Stored data entries:
=-=-=

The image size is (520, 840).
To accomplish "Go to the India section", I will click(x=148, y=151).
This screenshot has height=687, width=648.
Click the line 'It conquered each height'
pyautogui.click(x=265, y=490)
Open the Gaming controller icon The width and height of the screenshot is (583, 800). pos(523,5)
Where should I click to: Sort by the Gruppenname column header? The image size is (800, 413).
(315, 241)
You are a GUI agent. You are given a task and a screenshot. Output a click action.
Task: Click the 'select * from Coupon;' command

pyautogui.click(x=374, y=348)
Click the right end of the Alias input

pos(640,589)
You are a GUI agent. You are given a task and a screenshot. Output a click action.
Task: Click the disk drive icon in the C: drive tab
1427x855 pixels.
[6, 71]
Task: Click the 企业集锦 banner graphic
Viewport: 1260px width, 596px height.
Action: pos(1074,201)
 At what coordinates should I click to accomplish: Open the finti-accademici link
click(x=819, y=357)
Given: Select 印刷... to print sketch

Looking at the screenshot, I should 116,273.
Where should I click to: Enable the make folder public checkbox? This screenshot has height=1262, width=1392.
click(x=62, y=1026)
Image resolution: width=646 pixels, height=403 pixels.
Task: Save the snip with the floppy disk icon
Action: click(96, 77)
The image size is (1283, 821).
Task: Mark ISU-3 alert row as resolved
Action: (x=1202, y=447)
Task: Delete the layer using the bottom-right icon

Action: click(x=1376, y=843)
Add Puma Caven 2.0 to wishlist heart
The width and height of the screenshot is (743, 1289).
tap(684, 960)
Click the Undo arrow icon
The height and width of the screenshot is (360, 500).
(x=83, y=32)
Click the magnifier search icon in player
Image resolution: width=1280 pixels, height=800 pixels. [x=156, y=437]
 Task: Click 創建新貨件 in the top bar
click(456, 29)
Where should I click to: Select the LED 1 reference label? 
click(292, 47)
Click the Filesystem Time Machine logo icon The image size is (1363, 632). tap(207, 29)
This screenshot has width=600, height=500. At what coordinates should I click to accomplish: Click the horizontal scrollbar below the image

=-=-=

Your job is to restate all of the data word for word.

The image size is (520, 840).
To accomplish "Go to the India section", I will click(x=148, y=151).
This screenshot has height=687, width=648.
Click the line 'It conquered each height'
pyautogui.click(x=265, y=490)
Open the Gaming controller icon The width and height of the screenshot is (583, 800). pos(523,5)
Where should I click to: Sort by the Gruppenname column header? The image size is (800, 413).
(315, 241)
You are a GUI agent. You are given a task and a screenshot. Output a click action.
Task: Click the 'select * from Coupon;' command

pyautogui.click(x=374, y=348)
Click the right end of the Alias input

pos(640,589)
You are a GUI agent. You are given a task and a screenshot. Output a click action.
Task: Click the disk drive icon in the C: drive tab
1427x855 pixels.
[6, 71]
Task: Click the 企业集锦 banner graphic
Viewport: 1260px width, 596px height.
Action: pos(1074,201)
 At what coordinates should I click to accomplish: Open the finti-accademici link
click(x=819, y=357)
Given: Select 印刷... to print sketch

Looking at the screenshot, I should 116,273.
Where should I click to: Enable the make folder public checkbox? This screenshot has height=1262, width=1392.
click(x=62, y=1026)
Image resolution: width=646 pixels, height=403 pixels.
Task: Save the snip with the floppy disk icon
Action: click(96, 77)
The image size is (1283, 821).
Task: Mark ISU-3 alert row as resolved
Action: (x=1202, y=447)
Task: Delete the layer using the bottom-right icon

Action: click(x=1376, y=843)
Add Puma Caven 2.0 to wishlist heart
The width and height of the screenshot is (743, 1289).
tap(684, 960)
Click the Undo arrow icon
The height and width of the screenshot is (360, 500).
(x=83, y=32)
Click the magnifier search icon in player
Image resolution: width=1280 pixels, height=800 pixels. [x=156, y=437]
 Task: Click 創建新貨件 in the top bar
click(456, 29)
Where should I click to: Select the LED 1 reference label? 
click(292, 47)
Click the Filesystem Time Machine logo icon The image size is (1363, 632). tap(207, 29)
This screenshot has width=600, height=500. At what coordinates should I click to accomplish: Click the horizontal scrollbar below the image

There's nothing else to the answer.